Entries on target coordinates
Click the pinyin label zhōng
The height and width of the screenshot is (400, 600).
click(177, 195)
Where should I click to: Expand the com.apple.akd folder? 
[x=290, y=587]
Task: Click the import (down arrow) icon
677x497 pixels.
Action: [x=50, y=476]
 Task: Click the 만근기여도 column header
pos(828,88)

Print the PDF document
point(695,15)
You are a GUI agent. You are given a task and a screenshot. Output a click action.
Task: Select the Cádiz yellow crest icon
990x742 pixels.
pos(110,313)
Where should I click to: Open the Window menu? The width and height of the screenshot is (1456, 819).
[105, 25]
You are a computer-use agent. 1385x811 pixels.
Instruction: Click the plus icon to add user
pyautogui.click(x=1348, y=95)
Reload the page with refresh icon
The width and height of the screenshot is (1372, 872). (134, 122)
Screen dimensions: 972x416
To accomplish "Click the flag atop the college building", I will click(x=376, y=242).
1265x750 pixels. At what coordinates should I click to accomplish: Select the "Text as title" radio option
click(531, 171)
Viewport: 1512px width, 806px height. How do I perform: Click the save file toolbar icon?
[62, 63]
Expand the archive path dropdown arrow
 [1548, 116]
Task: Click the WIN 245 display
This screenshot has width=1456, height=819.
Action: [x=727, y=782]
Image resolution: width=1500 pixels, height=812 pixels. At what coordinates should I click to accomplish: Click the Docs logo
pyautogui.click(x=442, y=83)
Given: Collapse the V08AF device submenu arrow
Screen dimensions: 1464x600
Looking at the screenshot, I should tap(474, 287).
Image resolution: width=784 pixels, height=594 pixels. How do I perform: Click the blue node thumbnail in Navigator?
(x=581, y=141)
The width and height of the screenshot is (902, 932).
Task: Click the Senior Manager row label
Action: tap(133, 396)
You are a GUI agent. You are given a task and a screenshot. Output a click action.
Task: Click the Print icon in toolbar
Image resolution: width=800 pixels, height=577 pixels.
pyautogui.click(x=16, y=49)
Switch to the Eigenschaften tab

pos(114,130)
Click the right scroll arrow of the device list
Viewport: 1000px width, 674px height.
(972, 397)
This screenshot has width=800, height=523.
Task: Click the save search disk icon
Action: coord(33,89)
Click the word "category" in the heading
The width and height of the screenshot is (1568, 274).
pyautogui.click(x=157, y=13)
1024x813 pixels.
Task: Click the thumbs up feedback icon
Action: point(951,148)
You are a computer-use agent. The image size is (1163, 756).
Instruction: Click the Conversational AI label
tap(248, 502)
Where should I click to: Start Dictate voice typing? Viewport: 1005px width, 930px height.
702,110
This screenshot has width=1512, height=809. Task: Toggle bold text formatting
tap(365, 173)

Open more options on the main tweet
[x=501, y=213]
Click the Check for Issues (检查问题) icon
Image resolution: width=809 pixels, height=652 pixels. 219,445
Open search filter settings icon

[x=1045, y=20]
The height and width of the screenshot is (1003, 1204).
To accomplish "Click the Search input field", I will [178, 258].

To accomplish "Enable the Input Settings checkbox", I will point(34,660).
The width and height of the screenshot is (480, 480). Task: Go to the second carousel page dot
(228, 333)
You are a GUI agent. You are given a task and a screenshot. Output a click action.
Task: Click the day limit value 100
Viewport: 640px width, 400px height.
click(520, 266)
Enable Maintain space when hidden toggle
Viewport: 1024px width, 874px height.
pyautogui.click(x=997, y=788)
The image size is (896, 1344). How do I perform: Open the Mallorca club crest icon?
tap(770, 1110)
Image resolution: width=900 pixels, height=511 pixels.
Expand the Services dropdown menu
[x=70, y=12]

Stated problem. Reproduce every entry above word for word, keeping each line as it stands.

Full answer.
Click the pinyin label zhōng
The height and width of the screenshot is (400, 600).
click(177, 195)
Where should I click to: Expand the com.apple.akd folder? 
[x=290, y=587]
Task: Click the import (down arrow) icon
677x497 pixels.
Action: [x=50, y=476]
 Task: Click the 만근기여도 column header
pos(828,88)

Print the PDF document
point(695,15)
You are a GUI agent. You are given a task and a screenshot. Output a click action.
Task: Select the Cádiz yellow crest icon
990x742 pixels.
pos(110,313)
Where should I click to: Open the Window menu? The width and height of the screenshot is (1456, 819).
[105, 25]
You are a computer-use agent. 1385x811 pixels.
Instruction: Click the plus icon to add user
pyautogui.click(x=1348, y=95)
Reload the page with refresh icon
The width and height of the screenshot is (1372, 872). (134, 122)
Screen dimensions: 972x416
To accomplish "Click the flag atop the college building", I will click(x=376, y=242).
1265x750 pixels. At what coordinates should I click to accomplish: Select the "Text as title" radio option
click(531, 171)
Viewport: 1512px width, 806px height. How do I perform: Click the save file toolbar icon?
[62, 63]
Expand the archive path dropdown arrow
 [1548, 116]
Task: Click the WIN 245 display
This screenshot has width=1456, height=819.
Action: [x=727, y=782]
Image resolution: width=1500 pixels, height=812 pixels. At what coordinates should I click to accomplish: Click the Docs logo
pyautogui.click(x=442, y=83)
Given: Collapse the V08AF device submenu arrow
Screen dimensions: 1464x600
Looking at the screenshot, I should tap(474, 287).
Image resolution: width=784 pixels, height=594 pixels. How do I perform: Click the blue node thumbnail in Navigator?
(x=581, y=141)
The width and height of the screenshot is (902, 932).
Task: Click the Senior Manager row label
Action: tap(133, 396)
You are a GUI agent. You are given a task and a screenshot. Output a click action.
Task: Click the Print icon in toolbar
Image resolution: width=800 pixels, height=577 pixels.
pyautogui.click(x=16, y=49)
Switch to the Eigenschaften tab

pos(114,130)
Click the right scroll arrow of the device list
Viewport: 1000px width, 674px height.
(972, 397)
This screenshot has width=800, height=523.
Task: Click the save search disk icon
Action: coord(33,89)
Click the word "category" in the heading
The width and height of the screenshot is (1568, 274).
pyautogui.click(x=157, y=13)
1024x813 pixels.
Task: Click the thumbs up feedback icon
Action: point(951,148)
You are a computer-use agent. The image size is (1163, 756).
Instruction: Click the Conversational AI label
tap(248, 502)
Where should I click to: Start Dictate voice typing? Viewport: 1005px width, 930px height.
702,110
This screenshot has width=1512, height=809. Task: Toggle bold text formatting
tap(365, 173)

Open more options on the main tweet
[x=501, y=213]
Click the Check for Issues (检查问题) icon
Image resolution: width=809 pixels, height=652 pixels. 219,445
Open search filter settings icon

[x=1045, y=20]
The height and width of the screenshot is (1003, 1204).
To accomplish "Click the Search input field", I will [178, 258].

To accomplish "Enable the Input Settings checkbox", I will point(34,660).
The width and height of the screenshot is (480, 480). Task: Go to the second carousel page dot
(228, 333)
You are a GUI agent. You are given a task and a screenshot. Output a click action.
Task: Click the day limit value 100
Viewport: 640px width, 400px height.
click(520, 266)
Enable Maintain space when hidden toggle
Viewport: 1024px width, 874px height.
pyautogui.click(x=997, y=788)
The image size is (896, 1344). How do I perform: Open the Mallorca club crest icon?
tap(770, 1110)
Image resolution: width=900 pixels, height=511 pixels.
Expand the Services dropdown menu
[x=70, y=12]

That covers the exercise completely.